И только к середине апреля тысяча девятьсот шестьдесят седьмого года наконец-то разобрались, что к чему, все акты были подписаны прилюдно в леспромхозовском дворце культуры, речи сказаны, а обещания лились молочными реками с кисельными берегами. Долго не смолкали овации, когда представитель Главлеспрома вручил Березину соответствующие документы в красной папке с гербом, а Мажитов, прилетевший из области на торжества, тужась, выкрикнул:
— Да здравствует Коммунистическая партия Советского Союза и ее верный ученик товарищ Брежнев! Ура-а-а!
Жидкие голоса первых рядов, где сидели передовики производства и начальство, потонули в басистом реве динамиков, игравших «Интернационал». Все встали. Грохот откидных сидений пулеметной дробью прошелся по рядам…

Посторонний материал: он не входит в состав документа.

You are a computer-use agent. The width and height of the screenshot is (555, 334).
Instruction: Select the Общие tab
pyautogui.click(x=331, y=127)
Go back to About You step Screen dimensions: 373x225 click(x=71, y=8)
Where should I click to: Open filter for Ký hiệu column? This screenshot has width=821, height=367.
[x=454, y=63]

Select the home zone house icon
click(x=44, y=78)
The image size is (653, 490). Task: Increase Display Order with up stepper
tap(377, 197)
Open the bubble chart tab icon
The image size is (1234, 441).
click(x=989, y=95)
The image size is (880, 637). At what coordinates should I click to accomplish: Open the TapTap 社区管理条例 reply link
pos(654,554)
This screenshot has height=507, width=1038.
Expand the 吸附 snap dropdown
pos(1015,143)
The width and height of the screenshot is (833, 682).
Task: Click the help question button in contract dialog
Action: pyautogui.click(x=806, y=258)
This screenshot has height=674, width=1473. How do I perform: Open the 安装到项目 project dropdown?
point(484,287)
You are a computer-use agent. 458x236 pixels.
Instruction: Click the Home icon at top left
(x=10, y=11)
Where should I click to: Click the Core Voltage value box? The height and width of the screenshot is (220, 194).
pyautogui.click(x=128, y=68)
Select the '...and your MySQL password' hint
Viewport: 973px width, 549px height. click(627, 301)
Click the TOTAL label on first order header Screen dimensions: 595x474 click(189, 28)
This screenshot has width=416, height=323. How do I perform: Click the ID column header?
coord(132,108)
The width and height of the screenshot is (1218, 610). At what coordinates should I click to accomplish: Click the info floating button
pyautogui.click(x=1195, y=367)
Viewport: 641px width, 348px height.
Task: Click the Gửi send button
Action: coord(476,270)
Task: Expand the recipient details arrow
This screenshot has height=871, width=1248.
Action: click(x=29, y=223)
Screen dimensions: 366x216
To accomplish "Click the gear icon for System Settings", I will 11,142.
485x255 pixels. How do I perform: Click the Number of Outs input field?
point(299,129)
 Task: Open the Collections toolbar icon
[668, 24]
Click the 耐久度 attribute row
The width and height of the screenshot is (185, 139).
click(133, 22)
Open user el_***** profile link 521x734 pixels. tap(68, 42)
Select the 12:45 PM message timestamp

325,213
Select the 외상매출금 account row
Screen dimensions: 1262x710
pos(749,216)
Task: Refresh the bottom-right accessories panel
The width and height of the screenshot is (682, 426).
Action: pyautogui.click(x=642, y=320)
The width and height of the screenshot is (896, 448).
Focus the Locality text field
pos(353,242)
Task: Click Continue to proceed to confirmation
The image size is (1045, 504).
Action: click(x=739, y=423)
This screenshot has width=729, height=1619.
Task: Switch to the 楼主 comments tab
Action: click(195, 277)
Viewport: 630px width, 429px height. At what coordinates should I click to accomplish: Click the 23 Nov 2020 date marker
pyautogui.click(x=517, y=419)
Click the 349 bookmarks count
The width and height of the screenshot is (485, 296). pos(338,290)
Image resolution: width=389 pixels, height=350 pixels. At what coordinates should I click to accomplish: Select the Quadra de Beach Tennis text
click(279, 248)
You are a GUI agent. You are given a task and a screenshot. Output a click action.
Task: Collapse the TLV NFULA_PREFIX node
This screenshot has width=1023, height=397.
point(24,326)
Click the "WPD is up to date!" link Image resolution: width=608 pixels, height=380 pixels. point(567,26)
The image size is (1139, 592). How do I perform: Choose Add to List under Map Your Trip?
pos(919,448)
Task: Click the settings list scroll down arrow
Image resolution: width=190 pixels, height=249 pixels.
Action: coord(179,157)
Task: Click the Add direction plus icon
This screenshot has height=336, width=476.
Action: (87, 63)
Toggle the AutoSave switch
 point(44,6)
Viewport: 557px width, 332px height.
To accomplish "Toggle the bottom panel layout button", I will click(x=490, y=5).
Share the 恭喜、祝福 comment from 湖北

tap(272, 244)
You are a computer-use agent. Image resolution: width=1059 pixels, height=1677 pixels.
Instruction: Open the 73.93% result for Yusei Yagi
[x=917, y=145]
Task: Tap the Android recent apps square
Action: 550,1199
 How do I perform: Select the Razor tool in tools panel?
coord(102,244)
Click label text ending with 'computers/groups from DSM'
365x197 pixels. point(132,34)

Трифонов, на этот раз сидевший не за столом президиума, а почти в последнем ряду, скрытно сплюнул меж коленей, матюкнулся про себя и, нахлобучив на голову фуражку, пробрался к выходу. «Все! — колотилась мысль. — Сдох леспромхоз! И ведь никто не пикнул…»
В роскошно оформленном буфете, с коньяками и икрой, скучали официантки, строго выполняли приказ: «Не обслуживать, пока не закончится торжественная часть!» И столики были пусты. Только в уголке, за громадной пальмой в бочке, пристроился бывший секретарь райкома Козырев. Увидев Трифонова, махнул ему рукой.
— Подсаживайся, герой! Ордена нацепил, думал, тебя в президиум выдвинут?!
— Клал я на этот президиум!
— Наливай и пей. Чешское… Пивком вот балуюсь.
— Мне бы чего покрепче, Наталья, — развернулся он со стулом к буфету. — Отоварь коньячком!